Key Lock AntiKey: Planning
We want to test the affinity of the Key for the Lock and measure the amount of input signals needed to activate transcription. On the other hand, we want to test the effect of adding the Antikey at the level of transcription.
First, we will prepare the test devices for the Key and Lock. Both Key and Lock are made constitutively. If GFP is present, we know the Key works. The system doesn't need more rigorous testing, since last year’s team already did this. If we thereupon add the Antikey device, we can measure how the rate of transcription lowers, depending on the amount of tetracycline added.
For the Key device
- BBa_J23066 + BBa_B0015: The Key sequence with terminator is ordered at GeneArt.
- BBa_J23110: Promotor, plasmid present in the lab.
- Restriction enzymes EcoRI, XbaI and SpeI
- K12 E. Coli strains ( No special needs)
For the Lock device
- BBa_J23110: Promotor, plasmid present in the lab
- BBa_J23078: Lock Sequence is ordered at GeneArt
- BBa_K145015 + BBa_B0015: GFP + LVA part present in the lab with terminator attached
For the AntiKey device
• First, all plasmids still present in the lab need to be isolated, so they’re ready to use. Then the GeneArt sequence of the Key can be ligated in the BBa_J23110 promotor plasmid.
• These constructed plasmids can then be electroporated into the K12 E. coli cells and a GFP assay can be done to check if the Key/Lock system works properly. At this moment, we also need to measure the intensity or rate of fluorescence, in order to verify later if the Antikey works.
• At the same time the BBa_K145201 promotor can be ligated to the AntiKey GeneArt sequence, making the Antikey device.

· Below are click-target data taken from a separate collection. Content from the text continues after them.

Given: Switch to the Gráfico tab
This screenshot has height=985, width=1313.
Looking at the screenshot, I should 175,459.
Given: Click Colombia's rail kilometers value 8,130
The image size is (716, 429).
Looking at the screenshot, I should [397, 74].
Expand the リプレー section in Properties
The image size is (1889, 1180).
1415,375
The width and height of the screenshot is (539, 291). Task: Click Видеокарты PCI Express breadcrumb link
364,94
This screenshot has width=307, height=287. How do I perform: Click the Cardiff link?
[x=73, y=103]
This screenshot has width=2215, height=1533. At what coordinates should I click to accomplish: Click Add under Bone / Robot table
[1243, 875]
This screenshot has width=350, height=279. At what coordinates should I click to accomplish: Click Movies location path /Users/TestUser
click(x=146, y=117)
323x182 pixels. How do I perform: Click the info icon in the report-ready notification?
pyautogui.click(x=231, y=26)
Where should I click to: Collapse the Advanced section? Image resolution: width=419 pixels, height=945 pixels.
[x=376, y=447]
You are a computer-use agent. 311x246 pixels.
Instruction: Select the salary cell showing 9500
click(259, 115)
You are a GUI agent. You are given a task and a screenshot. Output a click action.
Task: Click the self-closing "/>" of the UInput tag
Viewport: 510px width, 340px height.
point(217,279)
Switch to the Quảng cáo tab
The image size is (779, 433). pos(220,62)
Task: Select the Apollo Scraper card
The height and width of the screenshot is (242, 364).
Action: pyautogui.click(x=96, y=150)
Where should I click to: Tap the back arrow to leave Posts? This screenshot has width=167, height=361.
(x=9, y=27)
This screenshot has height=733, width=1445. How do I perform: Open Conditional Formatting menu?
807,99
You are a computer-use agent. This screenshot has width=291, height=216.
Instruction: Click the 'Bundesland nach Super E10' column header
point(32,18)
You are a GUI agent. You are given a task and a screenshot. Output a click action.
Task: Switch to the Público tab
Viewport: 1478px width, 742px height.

• In order to test the Antikey, all 3 plasmids need to be electroporated into the E.coli strains. Important is that all 3 plasmids contain a different control system (LacZ, Ampicillin or Kanamycin), so we can be sure the strains contain all three plasmids.
• By comparing the GFP results with and without Antikey, we can investigate whether our Antikey has an effect on the transcription of GFP.
I. Always make sure you never cut with an illegal restriction enzyme.
II. Make sure the plates you grow the bacteria on contain the right antibiotic.
III. You should always be able to identify not only the transformed colonies, but more importantly the recombinant colonies. This can be done by putting all three vectors in the cell or by combining two devices on one plasmid.